Trecho:
━━━━━━━━
Israel ignora a atual proximidade entre judeus e árabes
Benjamin Netanyahu ignora a atual proximidade entre judeus e árabes
Bernhard Zand
Raramente em ocasiões anteriores judeus e árabes estiveram tão unidos frente à ameaça iraniana. Mas o governo de Israel está ignorando deliberadamente esta oportunidade histórica de fazer com que o processo de paz progrida. De fato, o governo de Benjamin Netanyahu parece estar satisfeito com a situação atual
Uma das doutrinas fundamentais perenes relativas ao conflito do Oriente Médio afirmava que os elementos de linha dura no governo israelense são os únicos capazes de obter um acordo de paz – os políticos mais brandos seriam muito fracos para conseguir tal resultado.
Uma segunda doutrina dizia que os líderes árabes necessitam do conflito para justificarem as suas próprias hesitações e os seus regimes não democráticos.
A terceira doutrina postulava: o inimigo do meu inimigo é meu amigo.
Com a farsa que está protagonizando neste momento em cima do seu aliado, os Estados Unidos, o governo israelense retirou simultaneamente de cena as três doutrinas, e isto não é uma boa notícia.
Primeiro, o ministro israelense do Interior, Eli Yishai, fez de bobo Joe Biden, presidente dos Estados Unidos e um amigo comprovado de Israel, que na semana passada garantiu ao Estado judeu que os Estados Unidos têm um “compromisso absoluto, total, direto com a segurança de Israel”. Como resposta, Yishai garantiu a aprovação de 1.600 novos apartamentos em setores de Jerusalém Oriental reivindicados pelos árabes.
O primeiro-ministro Benjamin Netanyahu desculpou-se pelo momento infeliz em que foi feito o anúncio e alegou que não sabia nada a respeito dos 1.600 apartamentos. Dá para acreditar que o primeiro-ministro não estivesse ciente do maior projeto de construção atual na cidade?
O “incidente” foi “prejudicial”, afirmou Netanyahu, antes de nomear autoridades graduadas para investigar os acontecimentos “a fim de assegurar a adoção de procedimentos para impedir que tais tipos de incidentes ocorram no futuro”. Netanyahu também indicou rapidamente qual foi a punição draconiana que reservou para o seu ministro: nenhuma. “Houve um incidente lamentável, que ocorreu inocentemente”, afirmou ele prematuramente, antes que a comissão tivesse sequer dado início à investigação.
A primeira doutrina acabou desaguando em uma conclusão: nenhum indivíduo que integra o governo israelense está atualmente interessado em conversações de paz – nem os elementos de linha dura nem os mais brandos:
Em janeiro, agentes do Mossad escolheram logo Dubai como cena do crime de assassinato premeditado perpetrado contra o líder do Hamas, Mahmoud al-Mabhouh. Dubai é um dos dois emirados do Golfo Pérsico que ignoraram o boicote árabe e receberam um ministro israelense.
━━━━━━━━
Instrução 1: Reproduza o trecho sobre Israel e o processo de paz entre "Uma segunda doutrina" e "regimes não democráticos.", incluindo essas palavras.
Instrução 2: Dê continuidade ao trecho sobre Israel e o processo de paz, começando logo depois da última frase dele.
Os registros são um material à parte, separado do trecho.
━━━━━━━━
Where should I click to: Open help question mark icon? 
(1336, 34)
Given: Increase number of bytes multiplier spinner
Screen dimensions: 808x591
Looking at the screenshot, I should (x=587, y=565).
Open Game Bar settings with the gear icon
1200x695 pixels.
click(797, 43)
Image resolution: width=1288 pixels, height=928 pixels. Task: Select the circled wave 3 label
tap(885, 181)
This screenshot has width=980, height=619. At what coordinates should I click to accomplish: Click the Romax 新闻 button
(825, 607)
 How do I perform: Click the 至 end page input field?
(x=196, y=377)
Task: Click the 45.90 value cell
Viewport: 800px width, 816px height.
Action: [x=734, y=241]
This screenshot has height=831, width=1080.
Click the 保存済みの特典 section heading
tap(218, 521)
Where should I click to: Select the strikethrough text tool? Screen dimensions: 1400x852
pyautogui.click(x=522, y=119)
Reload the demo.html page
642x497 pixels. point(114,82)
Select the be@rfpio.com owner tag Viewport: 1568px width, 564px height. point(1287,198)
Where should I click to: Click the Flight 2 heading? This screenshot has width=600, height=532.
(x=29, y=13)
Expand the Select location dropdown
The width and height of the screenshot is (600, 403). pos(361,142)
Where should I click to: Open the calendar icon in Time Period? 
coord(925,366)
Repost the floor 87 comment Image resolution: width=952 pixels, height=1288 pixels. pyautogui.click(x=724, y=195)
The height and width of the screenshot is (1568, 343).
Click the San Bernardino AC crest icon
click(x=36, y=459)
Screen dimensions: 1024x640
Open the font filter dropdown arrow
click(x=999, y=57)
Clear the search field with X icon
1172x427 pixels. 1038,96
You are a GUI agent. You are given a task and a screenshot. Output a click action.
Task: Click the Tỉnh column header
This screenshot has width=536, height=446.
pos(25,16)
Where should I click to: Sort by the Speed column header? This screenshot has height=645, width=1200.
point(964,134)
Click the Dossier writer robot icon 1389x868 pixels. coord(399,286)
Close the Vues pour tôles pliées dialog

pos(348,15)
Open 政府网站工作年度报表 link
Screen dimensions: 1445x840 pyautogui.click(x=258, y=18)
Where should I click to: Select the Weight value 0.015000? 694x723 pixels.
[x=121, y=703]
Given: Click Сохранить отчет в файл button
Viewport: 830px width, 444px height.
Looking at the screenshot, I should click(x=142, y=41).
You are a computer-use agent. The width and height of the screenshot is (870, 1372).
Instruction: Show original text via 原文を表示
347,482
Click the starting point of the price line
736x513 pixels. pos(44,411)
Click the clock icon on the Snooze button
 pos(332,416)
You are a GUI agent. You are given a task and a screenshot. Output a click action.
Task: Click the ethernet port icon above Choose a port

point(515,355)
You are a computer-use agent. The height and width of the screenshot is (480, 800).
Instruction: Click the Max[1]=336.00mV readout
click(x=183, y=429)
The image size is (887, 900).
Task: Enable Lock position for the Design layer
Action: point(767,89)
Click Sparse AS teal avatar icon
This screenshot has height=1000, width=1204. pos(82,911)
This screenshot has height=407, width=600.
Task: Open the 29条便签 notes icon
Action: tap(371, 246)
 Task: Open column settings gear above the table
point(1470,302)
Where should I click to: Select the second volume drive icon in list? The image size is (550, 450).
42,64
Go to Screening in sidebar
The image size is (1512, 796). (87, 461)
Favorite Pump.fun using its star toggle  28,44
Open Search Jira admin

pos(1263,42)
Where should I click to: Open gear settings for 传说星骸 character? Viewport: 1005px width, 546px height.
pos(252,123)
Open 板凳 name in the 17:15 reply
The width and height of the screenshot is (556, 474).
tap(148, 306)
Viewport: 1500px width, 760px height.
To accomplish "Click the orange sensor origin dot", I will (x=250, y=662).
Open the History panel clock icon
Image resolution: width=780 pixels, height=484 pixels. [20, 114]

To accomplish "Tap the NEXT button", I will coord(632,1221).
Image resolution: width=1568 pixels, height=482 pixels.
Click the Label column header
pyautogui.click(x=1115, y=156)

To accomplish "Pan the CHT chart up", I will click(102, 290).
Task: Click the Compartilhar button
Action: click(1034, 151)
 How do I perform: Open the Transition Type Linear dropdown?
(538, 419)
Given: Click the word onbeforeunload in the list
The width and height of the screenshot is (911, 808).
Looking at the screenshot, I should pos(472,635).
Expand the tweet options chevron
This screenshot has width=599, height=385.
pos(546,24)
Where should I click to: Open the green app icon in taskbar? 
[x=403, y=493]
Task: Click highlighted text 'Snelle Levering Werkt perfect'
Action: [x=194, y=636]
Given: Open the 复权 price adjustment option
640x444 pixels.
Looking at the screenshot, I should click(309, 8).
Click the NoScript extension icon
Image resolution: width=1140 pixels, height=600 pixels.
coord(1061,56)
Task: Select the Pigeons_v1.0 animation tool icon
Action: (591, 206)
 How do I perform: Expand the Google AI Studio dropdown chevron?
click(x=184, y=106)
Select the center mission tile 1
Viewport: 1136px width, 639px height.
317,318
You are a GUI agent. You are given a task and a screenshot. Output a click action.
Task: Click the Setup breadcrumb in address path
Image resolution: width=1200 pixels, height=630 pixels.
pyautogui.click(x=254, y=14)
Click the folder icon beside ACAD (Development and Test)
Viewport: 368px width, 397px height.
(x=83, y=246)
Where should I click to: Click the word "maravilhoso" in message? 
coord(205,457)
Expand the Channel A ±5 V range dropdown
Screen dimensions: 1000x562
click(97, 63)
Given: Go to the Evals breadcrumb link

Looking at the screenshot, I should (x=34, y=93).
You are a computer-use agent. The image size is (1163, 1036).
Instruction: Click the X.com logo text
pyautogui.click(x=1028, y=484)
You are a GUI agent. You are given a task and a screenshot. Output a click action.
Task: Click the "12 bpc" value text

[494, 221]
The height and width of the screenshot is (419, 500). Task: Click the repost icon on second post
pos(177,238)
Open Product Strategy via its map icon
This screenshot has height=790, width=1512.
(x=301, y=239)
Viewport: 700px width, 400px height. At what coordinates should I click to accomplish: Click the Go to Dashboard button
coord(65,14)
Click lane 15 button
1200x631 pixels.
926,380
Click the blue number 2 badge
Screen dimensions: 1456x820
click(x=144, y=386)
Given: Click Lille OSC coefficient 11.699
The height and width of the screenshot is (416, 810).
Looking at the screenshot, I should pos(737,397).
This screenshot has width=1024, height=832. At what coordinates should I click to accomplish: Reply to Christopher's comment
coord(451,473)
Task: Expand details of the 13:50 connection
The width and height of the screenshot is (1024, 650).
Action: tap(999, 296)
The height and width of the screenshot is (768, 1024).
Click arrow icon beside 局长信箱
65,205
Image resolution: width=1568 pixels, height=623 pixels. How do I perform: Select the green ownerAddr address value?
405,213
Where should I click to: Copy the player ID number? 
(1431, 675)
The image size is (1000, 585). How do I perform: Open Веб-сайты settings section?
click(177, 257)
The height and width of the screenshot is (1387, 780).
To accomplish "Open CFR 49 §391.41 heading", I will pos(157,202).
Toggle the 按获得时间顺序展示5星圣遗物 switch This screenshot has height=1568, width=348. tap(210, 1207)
━━━━━━━━
Resultado 1:
Uma segunda doutrina dizia que os líderes árabes necessitam do conflito para justificarem as suas próprias hesitações e os seus regimes não democráticos.

Resultado 2:
Em fevereiro, Netanyahu declarou que os sepulcros de Raquel, na cidade de Belém, que é controlada pelos palestinos, e de Abraão, em Hebron (os dois sepulcros são sagrados tanto para cristãos quanto para muçulmanos) são “heranças culturais sionistas”.
E, em março, uma semana antes de o ultra-ortodoxo ministro do Interior Yishai ter aprovado a construção dos 1.600 apartamentos, o ministro trabalhista da Defesa, Ehud Barak, autorizou a construção de 112 novos prédios no assentamento Beitar Ilit, no território ocupado da Cisjordânia, onde supostamente estaria em vigor uma suspensão de dez meses de todas as construções.
A segunda doutrina também não tem mais nenhum valor – na verdade, o contrário é que se aplica. Não são mais os líderes árabes que necessitam de conflito para justificarem os seus regimes. Netanyahu é que precisa de conflito para manter coeso o seu governo heterogêneo formado por esquerda e direita.
Judeus e árabes nunca estiveram tão unidos como agora
De fato, faz muitos anos que os regimes árabes não são tão flexíveis quanto neste momento. Pouco antes da visita de Biden, eles solicitaram unanimemente aos palestinos que dessem início a uma nova rodada de negociações com Israel. Muitos deles cederam quanto à questão e gostariam bastante de ver a paz no Oriente Médio.
E existem bons motivos para isso: não são mais eles que beneficiam-se com esta guerra. Atualmente, os árabes, tanto quanto os israelenses, temem os terroristas da Al Qaeda e a liderança iraniana, com a sua retórica feroz e o seu programa nuclear.
Nunca antes desde a época da criação de Israel judeus e árabes estiveram tão unidos como estão agora frente à ameaça iraniana. A situação chegou ao ponto de o ministro das Relações Exteriores da Arábia Saudita ter falado abertamente com a sua colega norte-americana Hillary Clinton sobre a potencial necessidade de um ataque militar contra o Irã. Na sua pesquisa, “Der Spiegel” descobriu que agências de inteligência ocidentais acreditam que os sauditas chegariam até mesmo dispostos a abrir o seu espaço aéreo para que aviões israelenses desfechassem um ataque contra o Irã – ao contrário dos norte-americanos, que não permitiriam que os israelenses voassem sobre o Iraque, por bons motivos.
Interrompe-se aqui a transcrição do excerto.